Suara.com - Badan Pemeriksa Keuangan (BPK) RI mengungkap temuannya yang tak kunjung dikerjakan Pemerintah Provinsi (Pemprov) DKI. Bahkan, laporan ini didiamkan Pemprov selama 18 tahun sejak 2005.
Anggota V BPK RI Ahmadi Noor Supit mengatakan, sampai dengan laporan pemantauan semester II tahun 2022 ini, Pemprov DKI disebut telah menindaklanjuti 9.432 rekomendasi dari 10.931 rekomendasi atau 86,29 persen dari keseluruhan rekomendasi periode 2005-2022. Sementara 11,11 persen di antaranya belum dikerjakan.
Hal ini dikatakan Ahmadi dalam rapat paripurna penyerahan laporan hasil pemeriksaan (LHP) BPK dan ikhtisar hasil pemeriksaan daerah (IHPD) Tahun 2022 kepada Pemprov DKI di Gedung DPRD DKI Jakarta.
"Masih terdapat 1.215 rekomendasi atau 11,11 persen yang harus menjadi prioritas untuk segera ditindaklanjuti dan terdapat 284 rekomendasi atau 2,60 persen tidak dapat ditindaklanjuti dengan alasan yang sah," ujar Ahmadi, Senin (29/5/2023).
Baca Juga: Pertahankan Tradisi Anies Raih WTP, Heru Budi Klaim Sudah Transparan Kelola Keuangan Daerah
Lebih lanjut, Ahmadi menyampaikan sejumlah temuan dalam LHP LKPD DKI Jakarta tahun 2022. Di antaranya seperti kelebihan pembayaran hingga dana Kartu Jakarta Pintar (KJP) yang mengendap.
Meski demikian, dalam hasil pemeriksaan BPK, Pemprov DKI masih mendapatkan opini Wajar Tanpa Pengecualian (WTP).
"Tanpa mengurangi keberhasilan yang telah dicapai, BPK masih menemukan permasalahan terkait pengelolaan keuangan daerah," kata Ahmadi.
Ahmadi menyampaikan Pemprov melakukan kelebihan pembayaran atas belanja senilai Rp 11,34 miliar dan denda keterlambatan senilai Rp34,53 miliar, sehingga totalnya Rp45,87 miliar.
"Kelebihan pembayaran atas belanja senilai Rp 11,34 miliar terjadi karena adanya kelebihan perhitungan gaji dan tambahan penghasilan senilai Rp 6,39 miliar, kekurangan volume pengadaan barang/jasa sebesar Rp 4,06 miliar, kelebihan pembayaran belanja hibah dan bansos senilai Rp878 juta," ucap Ahmadi.
Pihaknya juga mencatat adanya denda keterlambatan senilai Rp 34,53 miliar.

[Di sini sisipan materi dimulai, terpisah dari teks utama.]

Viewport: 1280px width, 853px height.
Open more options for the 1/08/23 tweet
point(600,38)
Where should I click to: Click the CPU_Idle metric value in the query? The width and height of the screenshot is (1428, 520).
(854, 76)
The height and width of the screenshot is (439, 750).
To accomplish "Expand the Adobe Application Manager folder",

Atas permasalahan tersebut, telah dikembalikan ke kas daerah sebesar Rp 14,66 miliar.
Selanjutnya, dana mengendap bantuan sosial KJP Plus dan KJMU senilai Rp 197,55 miliar yang belum disalurkan kepada penerimanya, serta bantuan sosial pemenuhan kebutuhan dasar senilai Rp 15,18 miliar yang disebut BPK tidak sesuai ketentuan.
Masalah ketiga yakni penatausahaan penyerahan dan pencatatan aset tetap fasos-fasum belum tertib.
"Ketidaktertiban tersebut antara lain dua bidang tanah fasos fasum yang telah diterima dari pemegang Surat Izin Penguasaan Penggunaan Tanah (SIPPT) Rp 17,72 miliar berstatus sengketa, penerimaan aset fasos fasum belum seluruhnya dilaporkan oleh Walikota ke BPAD," tuturnya.
"Aset fasos fasum dikuasai dan/atau digunakan pihak lain tanpa perjanjian, pencatatan ganda aset fasos fasum dalam KIB, serta aset fasos fasum berupa gedung, jalan, saluran, dan jembatan dicatat dengan ukuran yang tidak wajar yaitu 0 m2 atau 1 m2," katanya menambahkan.
Ahmadi pun meminta Pemprov DKI segera menindaklanjuti rekomendasi perbaikan dari permasalahan-permasalahan laporan keuangan tahun 2022 ini.
"Kami berharap agar hasil pemeriksaan BPK dapat memberikan dorongan untuk terus memperbaiki pertanggungjawaban pelaksanaan APBD," katanya.